(Saved entries)

○ ○ ○ ○

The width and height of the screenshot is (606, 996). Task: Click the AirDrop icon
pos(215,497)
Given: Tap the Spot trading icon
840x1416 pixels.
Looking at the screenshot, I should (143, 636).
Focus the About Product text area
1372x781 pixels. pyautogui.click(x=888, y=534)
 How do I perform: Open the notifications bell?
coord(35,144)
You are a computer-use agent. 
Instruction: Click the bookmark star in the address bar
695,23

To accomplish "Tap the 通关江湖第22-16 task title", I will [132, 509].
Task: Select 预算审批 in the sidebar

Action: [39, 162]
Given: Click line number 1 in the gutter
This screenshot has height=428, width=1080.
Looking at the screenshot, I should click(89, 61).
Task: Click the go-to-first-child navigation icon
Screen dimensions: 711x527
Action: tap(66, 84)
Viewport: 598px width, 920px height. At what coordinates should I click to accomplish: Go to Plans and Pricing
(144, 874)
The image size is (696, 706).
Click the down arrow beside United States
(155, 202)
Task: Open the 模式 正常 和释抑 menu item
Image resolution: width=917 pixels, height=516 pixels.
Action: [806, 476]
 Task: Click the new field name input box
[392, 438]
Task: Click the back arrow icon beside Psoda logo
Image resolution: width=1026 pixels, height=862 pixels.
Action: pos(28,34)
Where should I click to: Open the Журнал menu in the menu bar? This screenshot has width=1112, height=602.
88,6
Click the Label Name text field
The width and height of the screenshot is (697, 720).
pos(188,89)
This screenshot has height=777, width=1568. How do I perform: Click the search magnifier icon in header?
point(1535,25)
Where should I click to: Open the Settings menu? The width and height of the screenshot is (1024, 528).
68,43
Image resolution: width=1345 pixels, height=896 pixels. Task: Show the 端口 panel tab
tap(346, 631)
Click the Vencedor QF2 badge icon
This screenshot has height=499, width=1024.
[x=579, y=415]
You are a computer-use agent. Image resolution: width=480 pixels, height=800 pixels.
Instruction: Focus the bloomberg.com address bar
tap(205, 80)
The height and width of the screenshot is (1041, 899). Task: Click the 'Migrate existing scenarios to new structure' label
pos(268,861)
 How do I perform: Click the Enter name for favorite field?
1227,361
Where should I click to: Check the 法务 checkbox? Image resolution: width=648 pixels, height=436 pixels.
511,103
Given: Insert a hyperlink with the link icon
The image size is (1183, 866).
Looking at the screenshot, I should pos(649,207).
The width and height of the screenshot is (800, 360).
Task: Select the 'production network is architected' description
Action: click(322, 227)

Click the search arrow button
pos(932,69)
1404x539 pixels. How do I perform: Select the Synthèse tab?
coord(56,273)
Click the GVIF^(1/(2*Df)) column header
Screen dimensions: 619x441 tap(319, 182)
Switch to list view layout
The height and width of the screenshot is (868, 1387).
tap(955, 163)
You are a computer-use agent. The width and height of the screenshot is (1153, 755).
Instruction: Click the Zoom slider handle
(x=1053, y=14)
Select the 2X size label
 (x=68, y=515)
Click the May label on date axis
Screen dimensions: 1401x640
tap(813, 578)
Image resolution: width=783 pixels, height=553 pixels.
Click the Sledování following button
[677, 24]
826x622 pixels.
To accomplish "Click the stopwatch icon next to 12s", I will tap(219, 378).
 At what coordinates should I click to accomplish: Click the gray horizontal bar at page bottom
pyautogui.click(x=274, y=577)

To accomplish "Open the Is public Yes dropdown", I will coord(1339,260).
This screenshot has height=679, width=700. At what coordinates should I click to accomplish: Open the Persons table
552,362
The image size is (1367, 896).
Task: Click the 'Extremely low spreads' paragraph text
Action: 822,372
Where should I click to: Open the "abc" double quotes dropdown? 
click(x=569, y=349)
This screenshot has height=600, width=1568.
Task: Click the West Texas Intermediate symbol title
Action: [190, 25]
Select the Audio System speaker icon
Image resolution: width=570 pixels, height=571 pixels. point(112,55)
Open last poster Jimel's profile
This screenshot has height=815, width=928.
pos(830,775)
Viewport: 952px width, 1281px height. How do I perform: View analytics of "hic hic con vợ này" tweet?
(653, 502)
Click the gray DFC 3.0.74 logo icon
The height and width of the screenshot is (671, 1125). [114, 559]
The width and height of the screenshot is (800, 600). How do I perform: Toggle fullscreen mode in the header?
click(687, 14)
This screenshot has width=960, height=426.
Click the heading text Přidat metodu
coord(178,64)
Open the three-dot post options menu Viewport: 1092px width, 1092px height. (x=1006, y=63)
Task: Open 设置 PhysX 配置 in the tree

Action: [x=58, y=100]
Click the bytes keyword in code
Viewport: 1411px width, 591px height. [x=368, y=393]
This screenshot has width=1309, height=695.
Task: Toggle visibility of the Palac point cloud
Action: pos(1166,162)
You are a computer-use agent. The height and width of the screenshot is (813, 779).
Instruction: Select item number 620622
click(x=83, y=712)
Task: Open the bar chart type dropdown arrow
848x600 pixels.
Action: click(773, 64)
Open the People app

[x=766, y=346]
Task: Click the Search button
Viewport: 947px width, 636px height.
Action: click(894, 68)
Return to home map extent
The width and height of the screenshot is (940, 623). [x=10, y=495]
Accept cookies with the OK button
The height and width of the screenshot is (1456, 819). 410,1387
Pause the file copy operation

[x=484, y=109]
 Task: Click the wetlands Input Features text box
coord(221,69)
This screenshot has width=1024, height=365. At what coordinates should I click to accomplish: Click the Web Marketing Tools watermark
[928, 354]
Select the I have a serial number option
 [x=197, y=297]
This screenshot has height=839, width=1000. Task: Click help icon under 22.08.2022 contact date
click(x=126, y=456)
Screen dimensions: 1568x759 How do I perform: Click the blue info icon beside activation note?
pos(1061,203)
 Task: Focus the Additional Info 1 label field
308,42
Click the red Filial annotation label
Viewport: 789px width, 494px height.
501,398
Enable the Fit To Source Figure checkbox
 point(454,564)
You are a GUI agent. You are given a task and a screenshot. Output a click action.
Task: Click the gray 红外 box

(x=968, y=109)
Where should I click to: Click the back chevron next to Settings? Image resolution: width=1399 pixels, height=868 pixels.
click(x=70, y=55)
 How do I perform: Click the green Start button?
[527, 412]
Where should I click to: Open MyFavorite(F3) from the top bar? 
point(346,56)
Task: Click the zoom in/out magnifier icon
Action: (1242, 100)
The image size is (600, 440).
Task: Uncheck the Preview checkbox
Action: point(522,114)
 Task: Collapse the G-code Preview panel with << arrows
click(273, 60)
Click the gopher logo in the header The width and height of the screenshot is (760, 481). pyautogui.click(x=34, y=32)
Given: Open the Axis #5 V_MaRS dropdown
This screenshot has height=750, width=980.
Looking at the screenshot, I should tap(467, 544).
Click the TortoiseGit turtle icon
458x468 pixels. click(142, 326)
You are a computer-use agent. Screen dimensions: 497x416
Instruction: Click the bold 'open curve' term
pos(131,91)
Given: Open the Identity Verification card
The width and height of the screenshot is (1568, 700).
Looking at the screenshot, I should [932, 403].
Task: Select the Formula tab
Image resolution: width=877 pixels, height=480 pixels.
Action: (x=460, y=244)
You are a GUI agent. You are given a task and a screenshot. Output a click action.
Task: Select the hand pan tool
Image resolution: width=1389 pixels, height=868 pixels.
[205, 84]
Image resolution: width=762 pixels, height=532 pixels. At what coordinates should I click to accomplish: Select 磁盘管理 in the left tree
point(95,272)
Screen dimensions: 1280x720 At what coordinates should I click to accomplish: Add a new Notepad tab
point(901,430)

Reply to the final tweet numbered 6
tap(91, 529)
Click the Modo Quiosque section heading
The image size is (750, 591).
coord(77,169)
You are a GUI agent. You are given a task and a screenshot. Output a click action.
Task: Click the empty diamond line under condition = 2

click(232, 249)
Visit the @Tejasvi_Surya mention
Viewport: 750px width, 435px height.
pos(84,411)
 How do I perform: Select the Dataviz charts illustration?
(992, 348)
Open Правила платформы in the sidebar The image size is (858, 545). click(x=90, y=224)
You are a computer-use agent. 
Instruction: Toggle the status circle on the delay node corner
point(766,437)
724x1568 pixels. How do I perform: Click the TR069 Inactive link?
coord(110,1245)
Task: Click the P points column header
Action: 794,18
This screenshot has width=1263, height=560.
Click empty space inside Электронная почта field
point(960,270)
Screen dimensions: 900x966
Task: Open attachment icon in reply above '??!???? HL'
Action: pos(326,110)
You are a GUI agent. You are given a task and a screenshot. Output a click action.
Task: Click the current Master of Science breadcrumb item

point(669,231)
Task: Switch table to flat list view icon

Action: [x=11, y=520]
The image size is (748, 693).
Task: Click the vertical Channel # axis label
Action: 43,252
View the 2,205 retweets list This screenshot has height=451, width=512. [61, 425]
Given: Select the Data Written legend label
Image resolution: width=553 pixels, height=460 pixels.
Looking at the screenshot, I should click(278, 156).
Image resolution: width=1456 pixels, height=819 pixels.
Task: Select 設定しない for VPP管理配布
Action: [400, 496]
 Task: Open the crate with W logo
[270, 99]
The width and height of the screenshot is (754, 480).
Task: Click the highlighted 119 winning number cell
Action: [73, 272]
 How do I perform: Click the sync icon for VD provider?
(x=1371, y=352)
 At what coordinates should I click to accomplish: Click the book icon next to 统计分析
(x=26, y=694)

○ ○ ○ ○

## WHAT THE EXERCISE ASKS
Return the lines of the records that include the string "will".

## TASK RESPONSE
To accomplish "Tap the 通关江湖第22-16 task title", I will [132, 509].
To accomplish "Click the stopwatch icon next to 12s", I will tap(219, 378).
To accomplish "Open the Is public Yes dropdown", I will coord(1339,260).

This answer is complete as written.